Kevin Mears’s review published on Letterboxd :
The opening scenes where on Van Gogh’s greatest hits serves as a backdrop to dive into had my conflicted straight away. I was impressed by the technique and the effort, but couldn’t help thinking about virtuosity. It was technically marvelous, but being technical brilliance doesn’t necessarily lead to great output as anyone whose listened to Jazz can testify or even worse the unholy alliance of Jazz and Funk. Just cos you can doesn’t mean you should.
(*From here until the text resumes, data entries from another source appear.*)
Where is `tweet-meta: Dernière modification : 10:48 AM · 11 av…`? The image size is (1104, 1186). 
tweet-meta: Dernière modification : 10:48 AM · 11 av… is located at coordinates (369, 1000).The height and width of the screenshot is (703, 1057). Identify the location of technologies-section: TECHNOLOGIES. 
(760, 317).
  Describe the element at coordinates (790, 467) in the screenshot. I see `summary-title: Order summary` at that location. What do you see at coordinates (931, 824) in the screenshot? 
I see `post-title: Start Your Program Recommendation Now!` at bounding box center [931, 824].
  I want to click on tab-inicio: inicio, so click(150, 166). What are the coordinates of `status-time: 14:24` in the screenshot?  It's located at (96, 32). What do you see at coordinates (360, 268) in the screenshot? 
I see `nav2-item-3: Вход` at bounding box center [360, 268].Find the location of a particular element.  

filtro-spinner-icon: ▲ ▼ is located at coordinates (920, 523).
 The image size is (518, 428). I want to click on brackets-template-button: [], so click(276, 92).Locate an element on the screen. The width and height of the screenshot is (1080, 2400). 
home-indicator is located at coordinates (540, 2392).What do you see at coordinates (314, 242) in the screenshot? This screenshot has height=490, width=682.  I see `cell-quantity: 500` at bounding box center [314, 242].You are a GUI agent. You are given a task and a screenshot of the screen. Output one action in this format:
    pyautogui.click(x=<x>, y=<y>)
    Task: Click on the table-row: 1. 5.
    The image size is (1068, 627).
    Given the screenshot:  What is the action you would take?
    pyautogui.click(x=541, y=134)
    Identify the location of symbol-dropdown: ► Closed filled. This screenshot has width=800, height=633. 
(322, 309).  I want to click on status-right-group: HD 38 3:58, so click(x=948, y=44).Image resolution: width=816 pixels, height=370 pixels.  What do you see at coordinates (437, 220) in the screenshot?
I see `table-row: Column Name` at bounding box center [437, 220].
This disquiet wasn’t helped by a dodgy cockney accent being the voice of the main protagonist. Throw in the choice of an Irish accent for the French postmaster, and it was all very distracting. It settled down by the time more characters came on board and I just ended up accepting it. Quite what else they could’ve done I’m not sure.
It all picked up when it became about the cockney gumshoe in the yellow jacket who's a bit tasty in a ruck. Some of the exposition was a bit hit and miss.
The story about Van Gogh stood up pretty well, though the black and white scenes were a little jarring, but did move the story along. Interestingly it was possible to discern performances underneath the layers of paint, which was intriguing.
It couldn’t be helped that I was looking out for the greatest hits, and commendable that they didn’t try to shoehorn ‘Sunflowers’ in.
Despite my initial reaction I warmed to the telling and the method, and found it pretty satisfying at the end.